18 November 2008
“Significant drops in blood oxygen levels are more common than we thought in patients with partial seizures,” said Masud Seyal, professor of neurology at University of California, Davis (UC–D) and co-author of a paper on the subject.
Researchers studied ‘sudden unexpected death in epilepsy’, what doctors call SUDEP, not explained by repeated convulsive seizures, accidents or other mishaps.
“What we’ve known for a long time is that SUDEP appears to be the most important cause of increased mortality in epilepsy patients. What we haven’t known is what causes it,” Seyal said.
The findings suggest that some cases of SUDEP may result from the brain not signaling the patient to continue breathing during seizures, though more conclusive evidence is needed, he said.
“It may have to do with an abnormal heart rhythm or it just may be that the brain stops sending the proper signals to maintain normal breathing,” Seyal said.
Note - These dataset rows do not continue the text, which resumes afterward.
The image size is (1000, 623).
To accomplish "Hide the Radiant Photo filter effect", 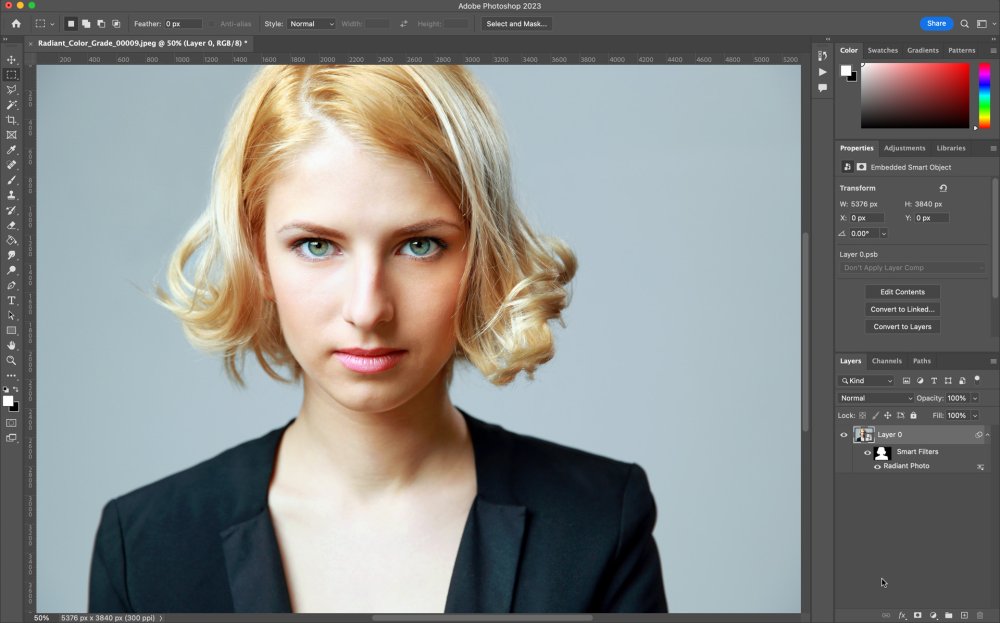I will [877, 466].
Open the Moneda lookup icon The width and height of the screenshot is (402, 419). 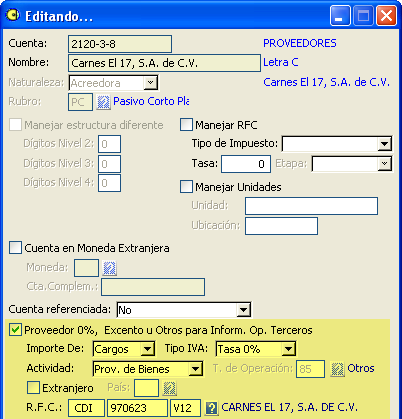tap(109, 268)
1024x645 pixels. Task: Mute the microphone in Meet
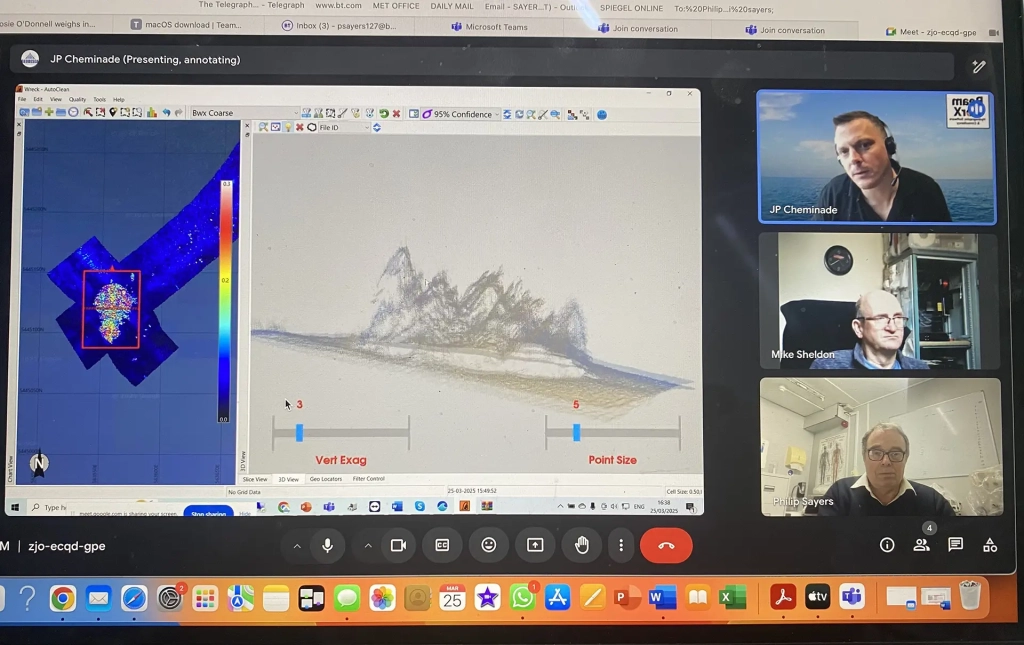[x=327, y=545]
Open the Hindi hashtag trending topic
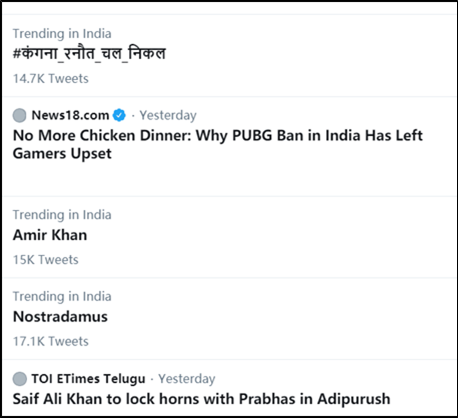Screen dimensions: 458x418 click(x=89, y=54)
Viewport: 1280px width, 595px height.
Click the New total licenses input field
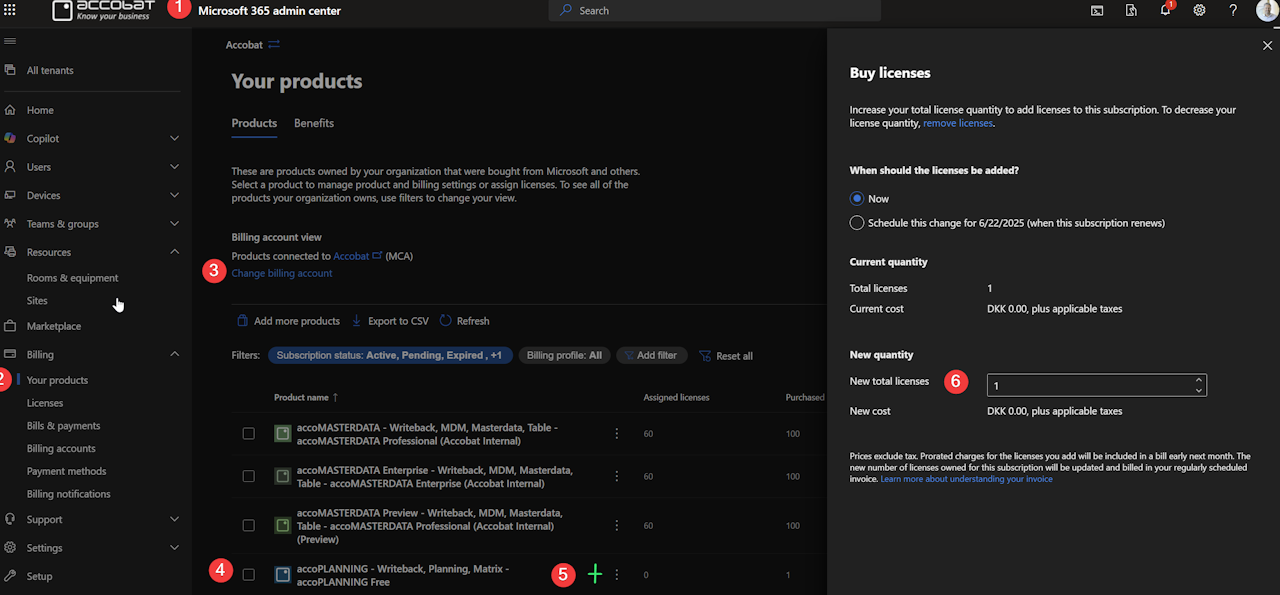[1088, 385]
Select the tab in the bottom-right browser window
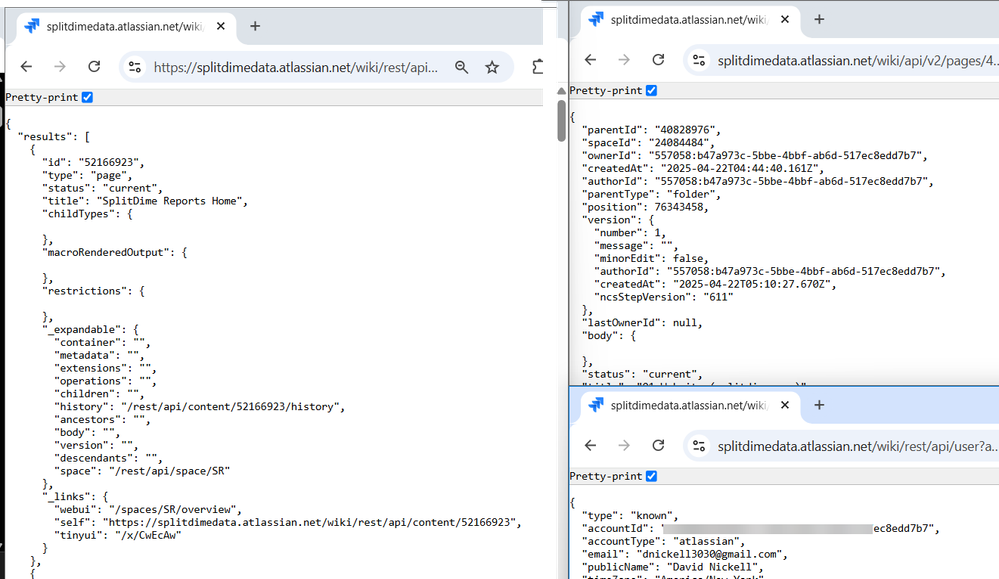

Seyal and colleagues examined records of 300 seizures in 57 epilepsy patients with chronic, recurrent, unprovoked seizures. They compared patients with severe convulsive seizures to those with milder symptoms like transient confusion, lip smacking and head turning.
One–third of all seizures were associated with drops in blood–oxygen levels below 90 percent. Seyal said he was surprised to find that 12 percent of these patients’ blood oxygen levels actually dropped below 70 percent during their seizures, said a UC-D release.
The findings support the idea that some cases of SUDEP may be caused by a lack of brain signaling that makes the patient keep breathing, though scientists need to do more research before they know for sure, Seyal said.